Texas’s House Delegation Likely Won’t Reflect Hispanic Boom

TPM

After intense infighting and multiple delays, Tuesday’s Texas primaries proceeded under a compromise map intended to hand two of the state’s four new House districts to Latinos. It now appears as if neither of the new Hispanic-majority districts will send one of their own to Washington.

Texas’s population ballooned over the last decade due to the state’s rapidly growing Hispanic population. Between 2000 and 2010, the number of Hispanics grew by 2.8 million in the state; the group now comprises almost 40 percent of the population. But they make up less than one-fifth of its congressional delegation — and after November, that contingent could shrink, even after advocates fought tooth and nail to open the doors for Latino candidates with the state’s redistricting map.

Latinos had hoped redistricting would afford them new opportunities since their growing numbers are a large part of why Texas was awarded four new congressional districts based on reapportionment following the 2010 census. It didn’t work out that way.
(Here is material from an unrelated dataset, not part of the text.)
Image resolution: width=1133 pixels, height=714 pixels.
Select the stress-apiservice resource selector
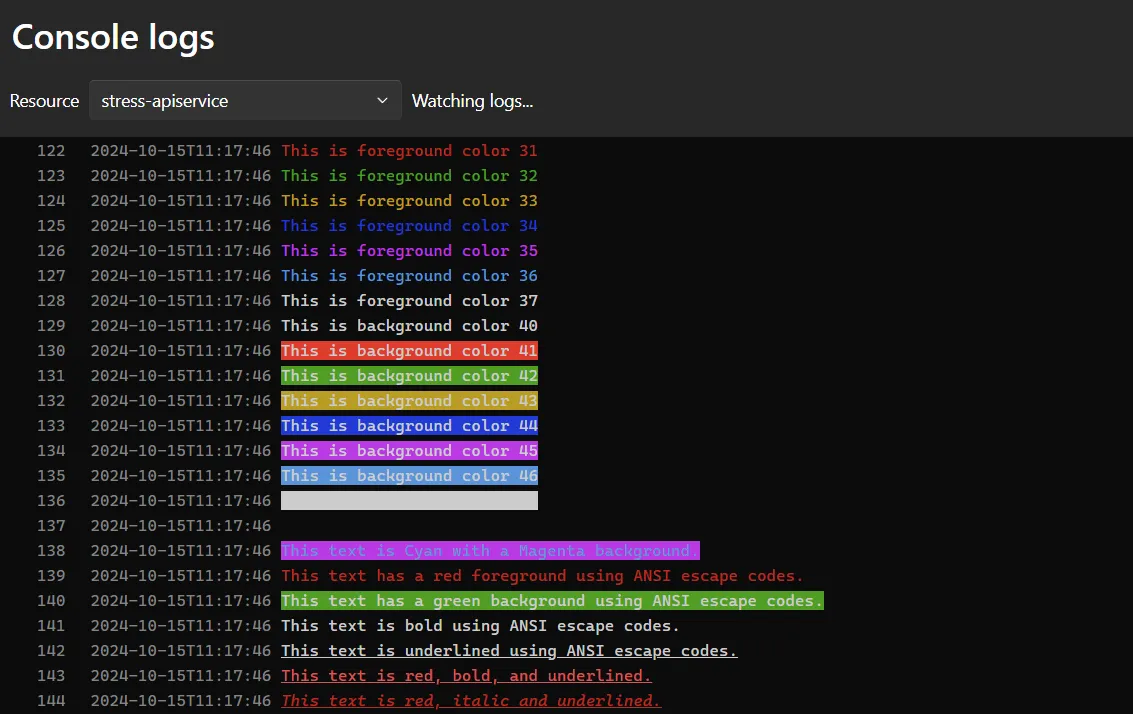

A federal court in San Antonio ultimately drew the new map after the Republican-controlled state legislature’s map was thrown out for not creating any new majority-minority districts. The U.S. Supreme Court threw out the lower court’s map because it gave Hispanics — who accounted for 80 percent of the population gain it Texas — an edge in too many of the new districts and instructed them to try again. The result was the compromise map, comprising two Hispanic-majority districts.

“I think the overall impression is it’s still kind of a mixed commentary,” said Texas Democratic state Rep. Trey Martinez Fischer, on the new district lines. Fischer serves as chairman of the Mexican American Legislative Caucus, one of many groups that filed suit over the Republicans’ original map.

“I feel strongly that we need more Latino representation because of obviously what that means to other up-and-coming leaders,” said retiring Texas Rep. Charlie Gonzalez, who heads the Congressional Hispanic Caucus. Still, Gonzalez said, the purpose of a minority-majority district is to “empower Latino voters.” It’s about “the power that will rest with minority communities to elect someone of their choice … it might be someone else who doesn’t have a Latino last name,” Gonzalez said.